G-CSF是一种类激素糖蛋白,用于调节红细胞生成并在骨髓中正常造血前体细胞的无性生长和成熟中需要它,见Welte.等.,Proc.Natl.Acad.Sci.,Vol.82,pp.1526-1530(1985)。更具体地说,当G-CSF以低浓度存在时,G-CSF亦被认为在用于体外时,能刺激嗜中性的粒性细胞菌落的产生。G-CSF亦被认为能增加中性白血球的迁移;见Gabrilove,J.;Seminars in Hematology.Vol.26,No.2pp.,1-4(1989)。还有,G-CSF在试管里能通过抗体调节细胞的细胞毒性显著增加嗜中性白细胞杀灭肿瘤细胞的能力,见Souza等人.,Science,Vol.232,pp.61-65(1986)。

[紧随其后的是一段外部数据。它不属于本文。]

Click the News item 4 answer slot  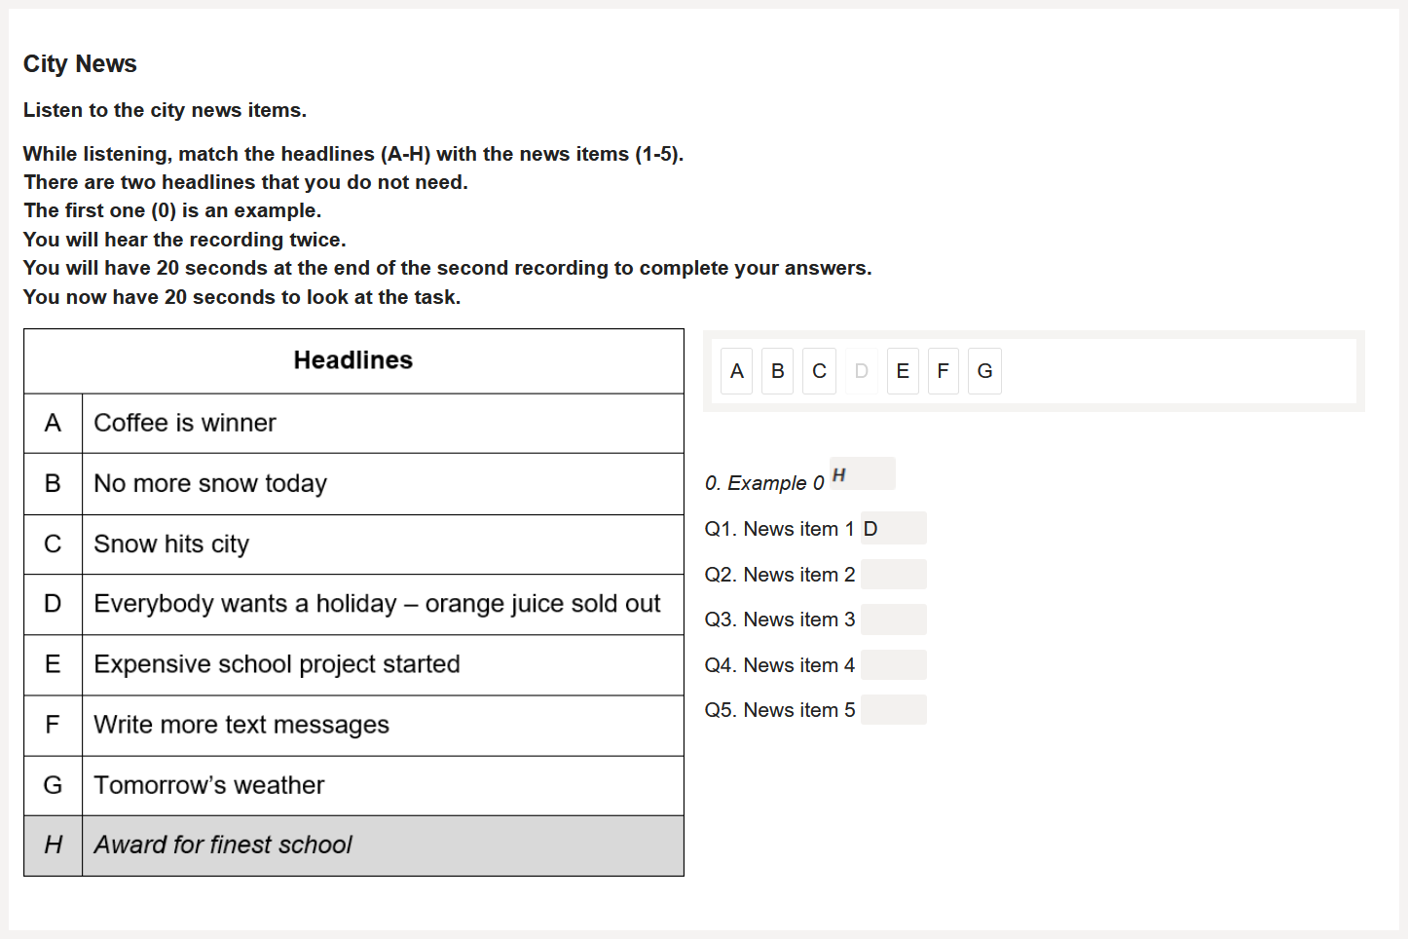tap(893, 665)
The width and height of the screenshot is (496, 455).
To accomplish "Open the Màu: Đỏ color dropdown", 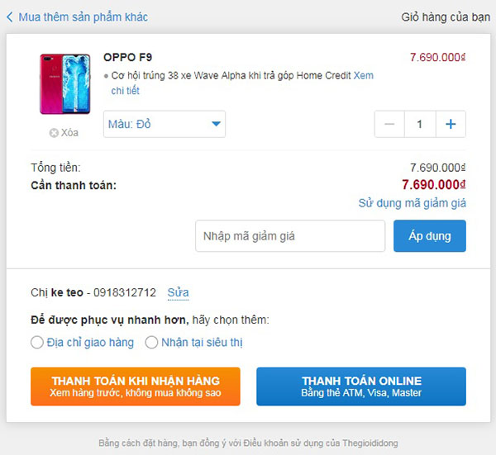I will pyautogui.click(x=165, y=124).
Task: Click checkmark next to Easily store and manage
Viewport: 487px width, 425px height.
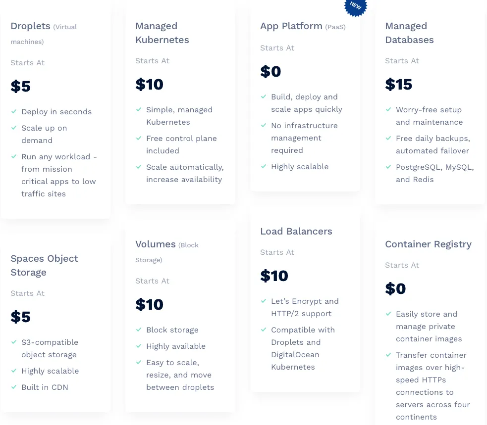Action: [x=388, y=314]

在人体血浆中可以检测到内源性的G-CSF;见Jones等人,Bailliere′s Clinical Hematology.Vol.2.No.1.pp.83-111。G-CSF通过成纤维细胞、巨噬细胞、T细胞、滋养层、内皮细胞及上皮细胞产生,它是位于第十七条染色体上的由4个外显子及5个内含子组成的单独一个复制基因的表达产物。这种基因位点的转录产生被分化加工的mRNA种,导致两种形式的G-CSF的表达,一种是具有177个氨基酸的完全直链肽,另一种是具有174个氨基酸的完全直链肽。具有174氨基酸的型式发现在体内具有最大的特异生物活性。G-CSF是具有交叉反应性的生物分子。故此当人的G-CSF给予其它哺乳动物,如鼠、犬或猴子施用时,将导致持续的嗜中性白血球溶解,见Moore等人.,Proc.Natl.Acad.Sci.,Vol.84,pp.7134-7138,1987。
人的G-CSF可通过几种来源获得及纯化。天然的人的G-CSF(nhG-CSF)可从被培养的人肿瘤细胞系的上清液中分离得到。DNA重组技术的发展(见美国专利4,810,643(Souza)。包括在此引入的参考资料)已能使G-CSF以糖基化形式作为真核寄生细胞的表达产物或G-CSF亦可以非糖化形式作为原核寄主细胞表达产物的形式达到商业化生产规模。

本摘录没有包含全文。